Investment Highlights

Provider of diverse solutions. From design to manufacturing, Motherson possesses the ability to provide end-to-end solutions supported by logistical solutions. MSSL and its joint ventures have been partners in the design and development of wiring harnesses, plastic components, tooling and mirrors to leading automobile manufacturers in India. It also has a high degree of backward integration for key inputs along with a well diversified vendor base. This diversification has strengthened MSSL’s ability to de-risk its business model and
emerge as an increasingly profitable company.

Market share. MSSL pioneered the introduction of integrated wiring harnesses and wood stock door trims in India. It accounts for the largest share of passenger car wiring harnesses (65%) and automotive wires in India. It is among the largest plastic component suppliers to the automotive industry. It is the largest OE manufacturer of rear view mirrors for passenger cars in India with 45% market share.

Integrated solutions and alliances. The strength of MSSL lies in its ability to integrate diverse products and technologies into comprehensive solutions provided by its numerous manufacturing bases. It offers contemporary products using latest technologies through business-enhancing collaborations. MSSL has collaborated with 10 international partners from five countries.

Rico Auto – Operational Problems

We do not rate Rico Auto. Rico Auto is an engineering company supplying a wide range of high precision fully machined aluminum and ferrous components & assemblies to automotive OEMs across the globe. Its integrated services include design, development, tooling, casting, machining and assembly across ferrous and aluminum products. It has JVs with FCC for Clutch System, Continental Automotive for Hydraulic Brake System, Magna Powertrain for Oil & Water Pump System and Jinfei for Alloy Wheels. Rico’s key customers include Hero Honda, Maruti Suzuki and Honda motorcycles. During Q2 2010, standalone net sales decreased by 6% y-o-y to INR1,803 million. Standalone PAT stood at INR27 million, recording growth of 338% over Q2 2009

Investment Highlights

Aggressive growth plans. Rico’s strategy of focusing on new programs for small to mid sized vehicles in its global customer base, have resulted in a positive demand for its components. While the off take of commercial vehicles and off road segment where it supplies to Cummins and Caterpillar is still down, it is expecting schedule increases from customers like GM, Ford, Volvo, Honeywell and Nissan. In addition, company’s new business launches with Jatco for Japanand BMW for Europe are moving on track. It is targeting to grow its exports by over 30% in the current year 2009-10.
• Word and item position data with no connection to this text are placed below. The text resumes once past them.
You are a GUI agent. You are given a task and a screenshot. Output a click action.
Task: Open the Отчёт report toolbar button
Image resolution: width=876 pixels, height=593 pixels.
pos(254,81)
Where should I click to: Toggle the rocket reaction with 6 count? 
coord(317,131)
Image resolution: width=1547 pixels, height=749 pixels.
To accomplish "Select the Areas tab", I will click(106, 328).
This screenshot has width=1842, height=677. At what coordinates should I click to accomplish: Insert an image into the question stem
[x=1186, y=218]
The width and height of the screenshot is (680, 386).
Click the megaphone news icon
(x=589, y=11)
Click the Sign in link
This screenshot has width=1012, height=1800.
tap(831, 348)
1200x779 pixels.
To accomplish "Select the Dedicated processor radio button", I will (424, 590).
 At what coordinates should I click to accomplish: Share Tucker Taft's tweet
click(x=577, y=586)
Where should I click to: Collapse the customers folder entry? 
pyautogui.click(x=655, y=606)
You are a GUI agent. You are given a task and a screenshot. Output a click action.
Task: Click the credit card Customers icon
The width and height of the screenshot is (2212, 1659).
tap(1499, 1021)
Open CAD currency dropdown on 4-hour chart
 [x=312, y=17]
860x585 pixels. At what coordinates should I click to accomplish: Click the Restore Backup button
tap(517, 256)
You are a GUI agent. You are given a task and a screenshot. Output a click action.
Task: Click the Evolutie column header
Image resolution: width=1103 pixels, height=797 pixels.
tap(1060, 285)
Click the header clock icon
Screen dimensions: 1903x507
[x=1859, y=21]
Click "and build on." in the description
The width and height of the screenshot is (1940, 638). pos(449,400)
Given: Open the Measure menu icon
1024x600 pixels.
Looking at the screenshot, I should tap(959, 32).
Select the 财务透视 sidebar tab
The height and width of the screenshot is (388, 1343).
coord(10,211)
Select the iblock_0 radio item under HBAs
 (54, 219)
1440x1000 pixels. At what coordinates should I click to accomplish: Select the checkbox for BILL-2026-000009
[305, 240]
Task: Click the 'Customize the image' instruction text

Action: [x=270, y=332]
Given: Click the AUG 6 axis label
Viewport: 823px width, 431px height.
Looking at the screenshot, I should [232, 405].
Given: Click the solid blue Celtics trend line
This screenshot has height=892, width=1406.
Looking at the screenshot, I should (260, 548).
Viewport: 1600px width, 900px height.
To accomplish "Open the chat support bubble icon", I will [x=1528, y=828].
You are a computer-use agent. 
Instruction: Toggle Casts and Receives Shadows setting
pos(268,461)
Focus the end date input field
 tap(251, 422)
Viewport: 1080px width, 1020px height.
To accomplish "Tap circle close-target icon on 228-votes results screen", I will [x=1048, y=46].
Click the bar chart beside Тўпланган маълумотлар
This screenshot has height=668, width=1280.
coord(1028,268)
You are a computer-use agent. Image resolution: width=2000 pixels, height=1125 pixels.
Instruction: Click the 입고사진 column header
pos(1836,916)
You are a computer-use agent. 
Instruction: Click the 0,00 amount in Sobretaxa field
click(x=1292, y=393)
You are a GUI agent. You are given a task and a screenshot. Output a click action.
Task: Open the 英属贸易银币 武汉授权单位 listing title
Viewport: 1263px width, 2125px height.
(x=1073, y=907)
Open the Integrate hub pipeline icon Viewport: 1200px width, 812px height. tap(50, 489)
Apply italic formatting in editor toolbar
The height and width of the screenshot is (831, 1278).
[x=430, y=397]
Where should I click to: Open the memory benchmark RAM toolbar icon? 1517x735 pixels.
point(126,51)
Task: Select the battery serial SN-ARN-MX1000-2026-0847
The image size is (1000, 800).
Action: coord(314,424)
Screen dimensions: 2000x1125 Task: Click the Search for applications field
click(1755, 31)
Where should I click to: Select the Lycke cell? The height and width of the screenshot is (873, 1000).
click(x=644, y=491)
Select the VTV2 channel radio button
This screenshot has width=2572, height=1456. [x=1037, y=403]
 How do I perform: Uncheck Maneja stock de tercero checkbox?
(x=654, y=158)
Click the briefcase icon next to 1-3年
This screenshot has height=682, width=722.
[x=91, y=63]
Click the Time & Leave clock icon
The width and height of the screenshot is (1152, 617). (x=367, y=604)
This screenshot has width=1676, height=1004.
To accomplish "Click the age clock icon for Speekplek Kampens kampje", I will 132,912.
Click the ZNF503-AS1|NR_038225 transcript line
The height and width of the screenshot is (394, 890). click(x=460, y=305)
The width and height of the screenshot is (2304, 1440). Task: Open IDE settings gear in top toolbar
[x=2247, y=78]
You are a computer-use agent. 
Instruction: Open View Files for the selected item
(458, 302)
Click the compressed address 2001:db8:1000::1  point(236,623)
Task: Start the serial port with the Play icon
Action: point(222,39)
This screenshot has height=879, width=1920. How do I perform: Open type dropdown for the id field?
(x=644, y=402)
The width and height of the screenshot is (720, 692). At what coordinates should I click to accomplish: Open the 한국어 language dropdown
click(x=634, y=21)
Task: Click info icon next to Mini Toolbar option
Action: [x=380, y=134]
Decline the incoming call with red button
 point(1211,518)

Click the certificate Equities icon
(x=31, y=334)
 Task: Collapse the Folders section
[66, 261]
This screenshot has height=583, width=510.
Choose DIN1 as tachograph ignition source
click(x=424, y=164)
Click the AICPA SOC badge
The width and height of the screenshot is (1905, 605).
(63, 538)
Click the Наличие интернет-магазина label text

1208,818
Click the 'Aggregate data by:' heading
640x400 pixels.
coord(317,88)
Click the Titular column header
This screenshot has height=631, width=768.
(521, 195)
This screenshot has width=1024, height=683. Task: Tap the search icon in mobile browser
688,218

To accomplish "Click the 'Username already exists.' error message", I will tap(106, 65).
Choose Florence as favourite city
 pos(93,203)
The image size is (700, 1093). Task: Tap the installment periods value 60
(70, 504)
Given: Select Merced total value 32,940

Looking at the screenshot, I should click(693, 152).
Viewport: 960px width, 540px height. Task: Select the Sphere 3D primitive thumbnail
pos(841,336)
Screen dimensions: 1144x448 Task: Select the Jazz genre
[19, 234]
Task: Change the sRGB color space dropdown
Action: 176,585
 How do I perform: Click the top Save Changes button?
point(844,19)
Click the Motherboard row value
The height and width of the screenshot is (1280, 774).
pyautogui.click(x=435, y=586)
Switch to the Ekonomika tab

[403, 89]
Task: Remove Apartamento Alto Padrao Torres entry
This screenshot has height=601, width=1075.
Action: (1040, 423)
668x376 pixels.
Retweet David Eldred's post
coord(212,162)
Focus on strategies. Rico is focused on its strategies for growth which include increasing its market penetration, developing non-automotive business, changing its product mix towards complex high value adding products, improving the manufacturing yields of all its products, and releasing capacity on its equipments through technical innovation so that it can launch new business without significant capital expenditure.

Robust plans for passenger car segment. The company is pursuing aggressive growth in passenger car segment with Maruti Suzuki both in terms of volume growth of existing products and adding new products. During 2008-09, it launched several new parts with Maruti. It started supplies of aluminum high pressure die cast cylinder blocks for Tata Motors Nano. Rico is the first company outside OEMs to manufacture aluminum cylinder blocks. Also during the current year, it has started component supplies to Fiat India.